Context: Highlighting the Debt Service Suspension Initiative as an important outcome under the G20, this meeting declared G20 Action Plan as the mainstay of the G20’s economic response and shared that it not only coordinates our immediate response, but also guides our long-term recovery efforts. They also updated G20 Action Plan to support the global economy through Covid-19.
Updated global action plan includes:
- Extending the Debt Service Suspension Initiative to June 2021 to help developing countries finance their coronavirus response and recovery programmes
- Agreement in principle to a historic Common Framework for Future Debt Treatments to provide debt restructuring to vulnerable countries on a case by case basis – bringing together G20 and Paris Club official creditors for the first time
- Supporting the World Bank Group’s initiatives to make available $16 billion of fast track financing for developing countries’ access to COVID-19 tools, with the aim of supporting equitable and affordable access for all
G20 Debt Service Suspension Initiative (DSSI)
- The main goal of the DSSI is to allow poor countries to concentrate their resources on fighting the pandemic and safeguarding the lives and livelihoods of millions of the most vulnerable people.
- Borrowers therefore commit to use freed-up resources to increase social, health, or economic spending in response to the crisis.
- Beneficiaries also commit to disclose all public sector financial commitments (involving debt and debt-like instruments).
- The IMF and the World Bank are supporting the implementation of the DSSI—by monitoring spending, enhancing public debt transparency, and ensuring prudent borrowing.
- In April, the World Bank’s Development Committee and the G20 Finance Ministers endorsed the Debt Service Suspension Initiative (DSSI) in response to a call by the World Bank and the IMF to grant debt-service suspension to the poorest countries to help them manage the severe impact of the COVID-19 pandemic.
- COVID-19 has triggered the deepest global recession since World War II.
- Debt-service suspension with broad and equitable participation is urgently needed to allow low-income countries to concentrate their resources on fighting the pandemic.
Which countries would the G-20 debt service suspension apply to?
- Eligible countries would include all IDA (International Development Association) countries and all least developed-countries (as defined by the United Nations) that are current on debt service to the IMF and the World Bank.
How much do highly-indebted countries owe in bilateral debt?
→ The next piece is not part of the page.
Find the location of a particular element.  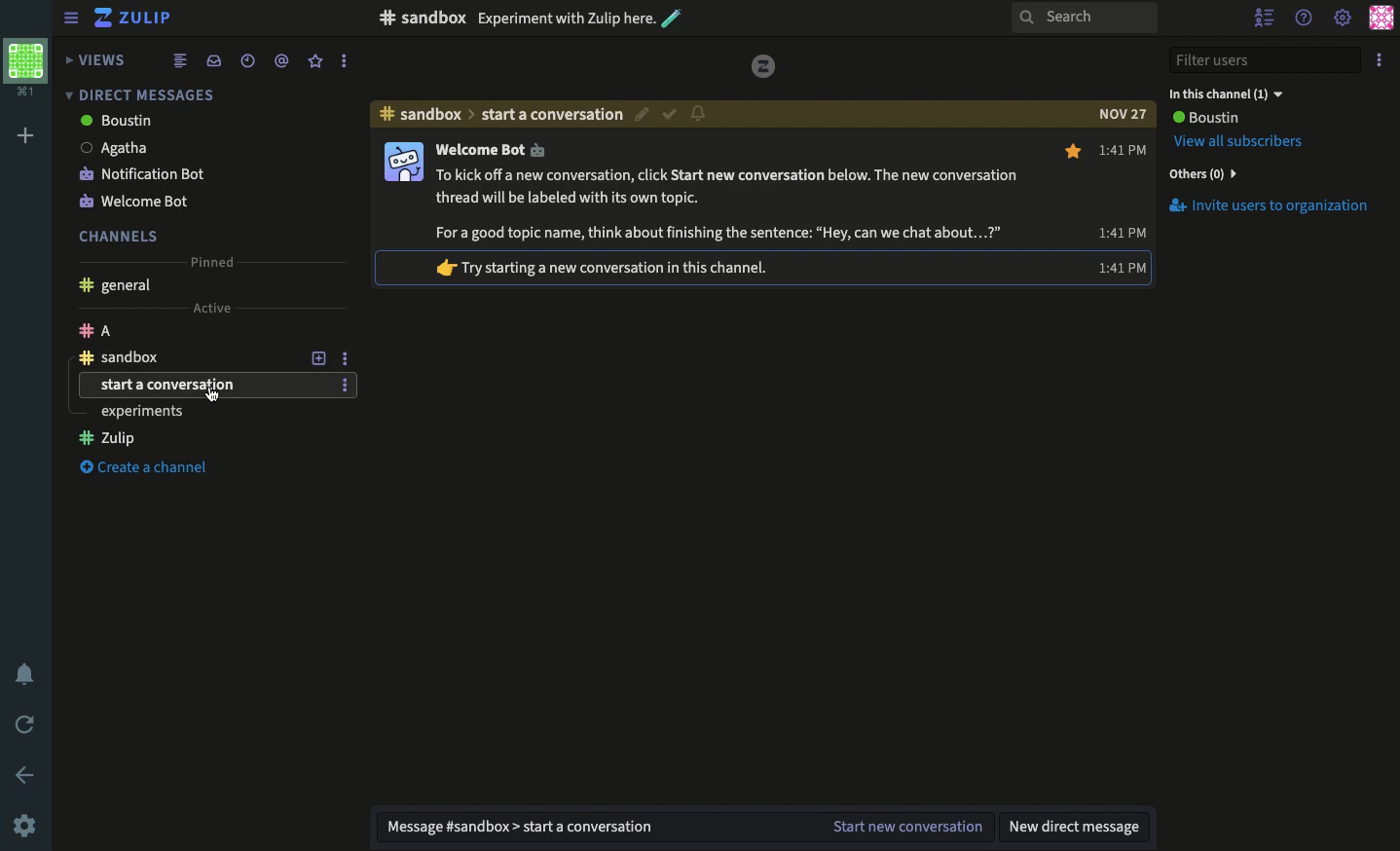

Settings is located at coordinates (24, 825).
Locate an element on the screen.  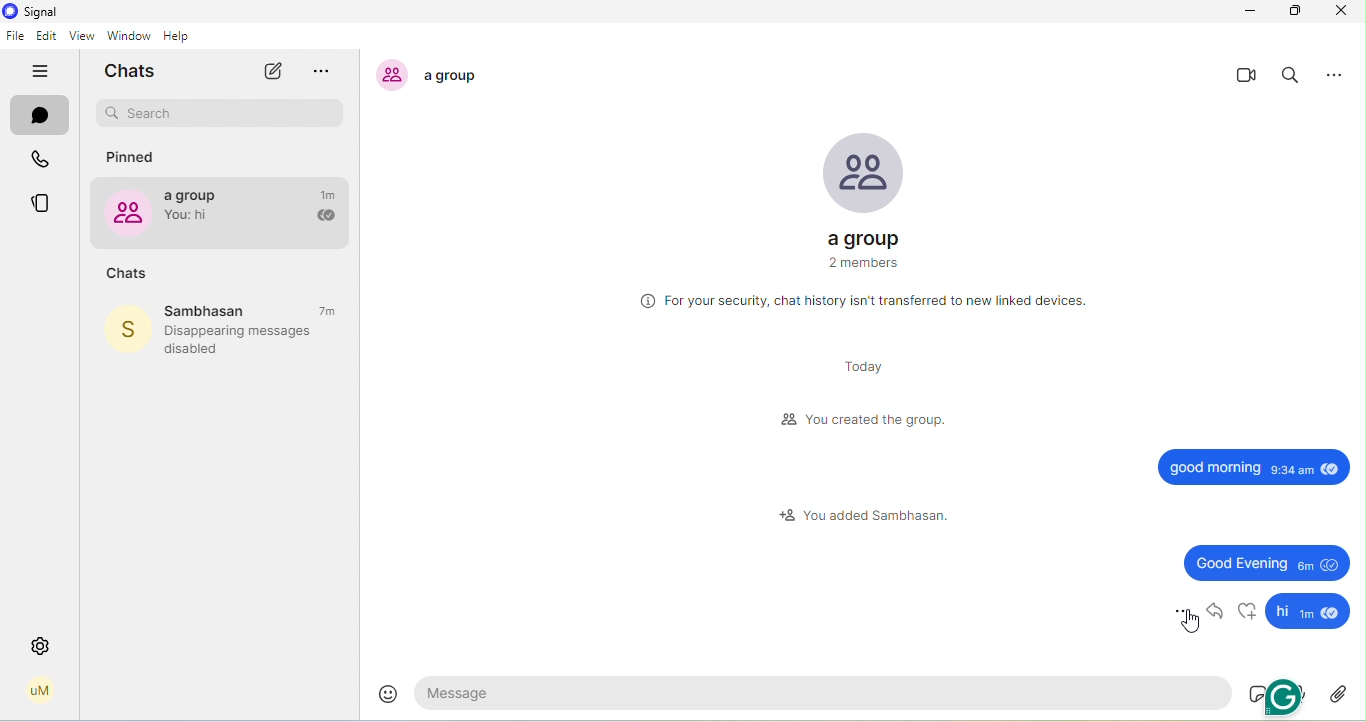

- Preliminary estimates suggest that official bilateral debt service payments alone in these countries total almost $14 billion in 2020, including interest and amortization payments.
- Less than $4 billion of this is owed to Paris Club members, so it will be critical to have broad and equitable participation of all official bilateral creditors to make a difference.
- The Paris Club is an informal group of official creditors whose role is to find coordinated and sustainable solutions to the payment difficulties experienced by debtor countries.
- As debtor countries undertake reforms to stabilize and restore their macroeconomic and financial situation, Paris Club creditors provide an appropriate debt treatment.
- There are 22 permanent members of the Paris Club, and other official bilateral creditors may participate. Paris Club permanent members are: Australia, Austria, Belgium, Brazil, Canada, Denmark, Finland, France, Germany, Ireland, Israel, Italy, Japan, Korea, Netherlands, Norway, Russian Federation, Spain, Sweden, Switzerland, United Kingdom, United States of America.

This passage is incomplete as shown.